- [Your instructions]:
Would you return the complete listing below word for word?

- [Raw data]:
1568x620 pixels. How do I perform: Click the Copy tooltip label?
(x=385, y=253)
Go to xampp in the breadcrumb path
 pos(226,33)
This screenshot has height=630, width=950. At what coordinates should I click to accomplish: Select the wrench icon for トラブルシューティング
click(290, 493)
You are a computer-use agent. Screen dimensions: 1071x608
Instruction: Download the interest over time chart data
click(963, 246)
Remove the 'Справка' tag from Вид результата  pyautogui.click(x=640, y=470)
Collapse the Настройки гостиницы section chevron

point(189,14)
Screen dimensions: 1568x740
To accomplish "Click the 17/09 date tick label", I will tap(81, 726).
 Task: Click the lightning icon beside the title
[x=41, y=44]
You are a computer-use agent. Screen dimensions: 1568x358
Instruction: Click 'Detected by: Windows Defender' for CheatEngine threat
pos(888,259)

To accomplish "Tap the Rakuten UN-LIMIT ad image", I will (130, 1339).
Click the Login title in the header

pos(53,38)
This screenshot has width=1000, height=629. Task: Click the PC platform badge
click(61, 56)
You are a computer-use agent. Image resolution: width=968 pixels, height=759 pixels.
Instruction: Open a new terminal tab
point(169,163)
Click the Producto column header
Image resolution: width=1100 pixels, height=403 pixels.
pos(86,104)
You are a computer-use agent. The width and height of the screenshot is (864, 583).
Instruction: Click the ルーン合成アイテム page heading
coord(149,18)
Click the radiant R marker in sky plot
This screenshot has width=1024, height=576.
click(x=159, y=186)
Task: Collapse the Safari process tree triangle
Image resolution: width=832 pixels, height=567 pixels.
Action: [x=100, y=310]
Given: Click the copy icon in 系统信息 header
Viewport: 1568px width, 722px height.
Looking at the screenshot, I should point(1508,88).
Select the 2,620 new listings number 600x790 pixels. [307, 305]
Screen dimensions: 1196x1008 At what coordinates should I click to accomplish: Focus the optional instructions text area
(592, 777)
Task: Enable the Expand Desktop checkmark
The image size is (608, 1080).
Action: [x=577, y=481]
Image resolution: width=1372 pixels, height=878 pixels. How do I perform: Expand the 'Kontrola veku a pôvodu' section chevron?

- [The answer]:
1568x620 pixels. How do I perform: Click the Copy tooltip label?
(x=385, y=253)
Go to xampp in the breadcrumb path
 pos(226,33)
This screenshot has height=630, width=950. At what coordinates should I click to accomplish: Select the wrench icon for トラブルシューティング
click(290, 493)
You are a computer-use agent. Screen dimensions: 1071x608
Instruction: Download the interest over time chart data
click(963, 246)
Remove the 'Справка' tag from Вид результата  pyautogui.click(x=640, y=470)
Collapse the Настройки гостиницы section chevron

point(189,14)
Screen dimensions: 1568x740
To accomplish "Click the 17/09 date tick label", I will tap(81, 726).
 Task: Click the lightning icon beside the title
[x=41, y=44]
You are a computer-use agent. Screen dimensions: 1568x358
Instruction: Click 'Detected by: Windows Defender' for CheatEngine threat
pos(888,259)

To accomplish "Tap the Rakuten UN-LIMIT ad image", I will (130, 1339).
Click the Login title in the header

pos(53,38)
This screenshot has width=1000, height=629. Task: Click the PC platform badge
click(61, 56)
You are a computer-use agent. Image resolution: width=968 pixels, height=759 pixels.
Instruction: Open a new terminal tab
point(169,163)
Click the Producto column header
Image resolution: width=1100 pixels, height=403 pixels.
pos(86,104)
You are a computer-use agent. The width and height of the screenshot is (864, 583).
Instruction: Click the ルーン合成アイテム page heading
coord(149,18)
Click the radiant R marker in sky plot
This screenshot has width=1024, height=576.
click(x=159, y=186)
Task: Collapse the Safari process tree triangle
Image resolution: width=832 pixels, height=567 pixels.
Action: [x=100, y=310]
Given: Click the copy icon in 系统信息 header
Viewport: 1568px width, 722px height.
Looking at the screenshot, I should point(1508,88).
Select the 2,620 new listings number 600x790 pixels. [307, 305]
Screen dimensions: 1196x1008 At what coordinates should I click to accomplish: Focus the optional instructions text area
(592, 777)
Task: Enable the Expand Desktop checkmark
The image size is (608, 1080).
Action: [x=577, y=481]
Image resolution: width=1372 pixels, height=878 pixels. How do I perform: Expand the 'Kontrola veku a pôvodu' section chevron?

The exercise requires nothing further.